Na Górnym Śląsku większość z nich wyznaczono w latach 1890-1910. Są solidne, z czerwonej cegły, budowane w stylu - powiadają uczeni - neogotyckim. To znaczy takim, który nawiązuje do strzelistych aktów wiary, jakie były udziałem niemal wszystkich Europejczyków żyjących w średniowieczu. Owej okropnej epoce, która zrodziła - o, zgrozo! - rodzaj Unii Europejskiej, organizm politycznie zwarty, zjednoczony pod jedną flagą (akurat papieską, nie brukselską), pozbawiony granic i zespolony chorobliwą tęsknotą do wspólnotowej egzystencji. Znakiem tych idei był krzyż ustawiany centralnie niemal pod chmurami. Po prostu - stawiano go na wysokich wieżach świątyń.

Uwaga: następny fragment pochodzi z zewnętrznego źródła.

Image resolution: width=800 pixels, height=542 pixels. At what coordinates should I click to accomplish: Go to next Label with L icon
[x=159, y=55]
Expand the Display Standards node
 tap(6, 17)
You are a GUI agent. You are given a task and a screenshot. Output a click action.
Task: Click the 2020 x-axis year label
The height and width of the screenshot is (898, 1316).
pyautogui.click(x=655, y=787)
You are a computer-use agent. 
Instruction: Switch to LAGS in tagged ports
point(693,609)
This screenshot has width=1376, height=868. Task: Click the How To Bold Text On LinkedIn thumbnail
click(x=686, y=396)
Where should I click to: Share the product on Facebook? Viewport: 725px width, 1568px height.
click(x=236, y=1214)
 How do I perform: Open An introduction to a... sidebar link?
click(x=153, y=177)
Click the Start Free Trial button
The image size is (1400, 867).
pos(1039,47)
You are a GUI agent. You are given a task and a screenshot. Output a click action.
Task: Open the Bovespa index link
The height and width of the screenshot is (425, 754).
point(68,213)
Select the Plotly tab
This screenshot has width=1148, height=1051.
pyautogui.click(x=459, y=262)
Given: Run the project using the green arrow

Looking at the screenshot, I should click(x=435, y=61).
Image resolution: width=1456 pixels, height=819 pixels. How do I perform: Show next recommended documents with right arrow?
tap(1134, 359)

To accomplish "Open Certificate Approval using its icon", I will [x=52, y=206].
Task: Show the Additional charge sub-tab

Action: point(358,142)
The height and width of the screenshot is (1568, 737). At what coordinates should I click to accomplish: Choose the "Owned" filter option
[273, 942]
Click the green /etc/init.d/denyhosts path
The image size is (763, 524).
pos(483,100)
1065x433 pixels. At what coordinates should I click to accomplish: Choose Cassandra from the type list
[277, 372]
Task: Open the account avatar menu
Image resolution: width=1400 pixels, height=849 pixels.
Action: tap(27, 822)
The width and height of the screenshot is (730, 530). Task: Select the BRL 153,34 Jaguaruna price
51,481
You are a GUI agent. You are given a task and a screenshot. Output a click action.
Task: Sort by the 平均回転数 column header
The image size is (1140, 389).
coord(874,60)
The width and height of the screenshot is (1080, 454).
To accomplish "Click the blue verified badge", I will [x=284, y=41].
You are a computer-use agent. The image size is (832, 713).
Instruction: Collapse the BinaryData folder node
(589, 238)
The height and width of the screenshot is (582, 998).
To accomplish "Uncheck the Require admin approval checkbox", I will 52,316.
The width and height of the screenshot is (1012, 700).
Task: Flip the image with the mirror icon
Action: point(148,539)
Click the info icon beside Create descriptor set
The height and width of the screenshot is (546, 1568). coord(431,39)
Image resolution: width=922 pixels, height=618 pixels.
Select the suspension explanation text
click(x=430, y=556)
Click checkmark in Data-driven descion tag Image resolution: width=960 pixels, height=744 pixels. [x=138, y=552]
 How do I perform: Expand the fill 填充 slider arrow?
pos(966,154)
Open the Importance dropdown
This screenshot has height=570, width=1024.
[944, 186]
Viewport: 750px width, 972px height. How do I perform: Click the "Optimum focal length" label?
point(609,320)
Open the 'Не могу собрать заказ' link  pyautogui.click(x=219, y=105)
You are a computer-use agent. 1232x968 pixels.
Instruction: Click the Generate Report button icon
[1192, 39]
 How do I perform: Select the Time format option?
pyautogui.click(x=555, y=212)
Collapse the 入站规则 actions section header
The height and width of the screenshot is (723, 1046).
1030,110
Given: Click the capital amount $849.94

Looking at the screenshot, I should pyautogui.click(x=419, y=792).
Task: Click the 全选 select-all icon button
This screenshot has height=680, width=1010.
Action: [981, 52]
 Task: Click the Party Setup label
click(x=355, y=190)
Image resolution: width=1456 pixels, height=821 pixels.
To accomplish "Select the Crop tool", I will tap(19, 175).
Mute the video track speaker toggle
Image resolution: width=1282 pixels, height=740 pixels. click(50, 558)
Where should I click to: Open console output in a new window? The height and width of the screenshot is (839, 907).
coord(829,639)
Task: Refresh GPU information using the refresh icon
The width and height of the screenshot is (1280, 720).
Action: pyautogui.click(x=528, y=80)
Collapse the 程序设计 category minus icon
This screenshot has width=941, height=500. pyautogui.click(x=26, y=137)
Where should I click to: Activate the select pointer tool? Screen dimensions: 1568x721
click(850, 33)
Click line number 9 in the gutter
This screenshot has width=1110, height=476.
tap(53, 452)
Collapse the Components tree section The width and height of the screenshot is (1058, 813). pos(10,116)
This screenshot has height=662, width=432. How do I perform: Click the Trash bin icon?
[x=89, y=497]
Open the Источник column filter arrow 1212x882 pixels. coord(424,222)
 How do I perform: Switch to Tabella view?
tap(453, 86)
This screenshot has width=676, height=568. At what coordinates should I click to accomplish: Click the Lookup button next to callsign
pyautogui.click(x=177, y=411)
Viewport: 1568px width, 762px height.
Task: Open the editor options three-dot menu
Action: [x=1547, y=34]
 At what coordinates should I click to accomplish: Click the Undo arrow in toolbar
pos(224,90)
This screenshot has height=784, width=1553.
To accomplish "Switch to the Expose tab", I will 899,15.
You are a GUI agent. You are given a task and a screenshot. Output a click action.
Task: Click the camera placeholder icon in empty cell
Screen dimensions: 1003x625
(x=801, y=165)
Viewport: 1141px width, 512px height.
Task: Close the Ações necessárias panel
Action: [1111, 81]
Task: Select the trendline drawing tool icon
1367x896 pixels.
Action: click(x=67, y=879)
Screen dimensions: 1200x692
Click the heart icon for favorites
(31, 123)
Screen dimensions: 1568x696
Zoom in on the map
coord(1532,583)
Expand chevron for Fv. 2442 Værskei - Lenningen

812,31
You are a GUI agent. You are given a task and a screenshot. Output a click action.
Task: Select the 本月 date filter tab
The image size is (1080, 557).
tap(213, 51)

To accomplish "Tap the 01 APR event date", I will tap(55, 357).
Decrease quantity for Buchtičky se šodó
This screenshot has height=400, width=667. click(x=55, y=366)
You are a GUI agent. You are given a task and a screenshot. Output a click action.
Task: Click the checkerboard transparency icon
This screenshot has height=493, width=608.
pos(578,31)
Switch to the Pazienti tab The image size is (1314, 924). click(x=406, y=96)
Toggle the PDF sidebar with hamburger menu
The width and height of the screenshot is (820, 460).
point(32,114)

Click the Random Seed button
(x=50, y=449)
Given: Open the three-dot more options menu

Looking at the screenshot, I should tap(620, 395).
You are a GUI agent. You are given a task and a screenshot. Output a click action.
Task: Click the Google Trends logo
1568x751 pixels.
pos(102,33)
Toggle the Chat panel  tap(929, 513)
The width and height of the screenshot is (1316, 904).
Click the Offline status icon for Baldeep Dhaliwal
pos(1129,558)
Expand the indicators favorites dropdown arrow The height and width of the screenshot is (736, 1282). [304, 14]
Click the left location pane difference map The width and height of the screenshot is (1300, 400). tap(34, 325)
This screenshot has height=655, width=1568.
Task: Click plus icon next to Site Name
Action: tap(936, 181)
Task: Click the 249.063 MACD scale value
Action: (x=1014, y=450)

Internet to jednak wymysł diabła. Nie, nie zaprzeczajcie. Gdyby nie ten przeklęty wynalazek, nigdy bym się nie dowiedział, co się mojemu przyjacielowi - a zatem pośrednio także mnie - przytrafiło. A tak, przypadek sprawił, niewątpliwie w piekle sprokurowany, że natrafiłem w Sieci na opanowaną przez prawdziwych Aniołów Pokoju stronę, na której obrazki z centrum Katowic stanęły mi w oczach jak żywe. Żywe tylko poniekąd. Bo live mnie tam nie było.

Tak jak nie było tam prawie 300 tysięcy katowiczan ani paru milionów innych mieszkańców województwa śląskiego. Mogło też tam nie być nikogo z przyjezdnych, wszak aleja Armii Czerwonej (albo Korfantego) pozostaje w przebudowie od czasów, gdy ostatni sowieccy tankiści - zapominając w alkoholowym amoku, że mają iść wpieriod na Berlin, a nie samotnie bawić się w Kattowitz - dopalali resztki Rynku. Więc było tak, że gdy mój kumpel pytał zabawnie, czy wszystkie moherowe berety mają na głowach moherowe berety (bo on ma), nikt go wtedy nie słyszał i nie widział.
Wiadomo, tak to już jest w centrum Katowic - tramwaje jeżdżą lub nie jeżdżą, albo jeżdżą w odwrotną stronę, gdyż akurat trzeba to miasto znowu unowocześnić. A hałas i budowlany pył są wszędobylskie. I prędzej wygonisz stąd Prusaka albo innego kolonizatora znad Sprewy czy Wisły, niż się pozbędziesz wsypującego się do czaszki piasku. I pustki.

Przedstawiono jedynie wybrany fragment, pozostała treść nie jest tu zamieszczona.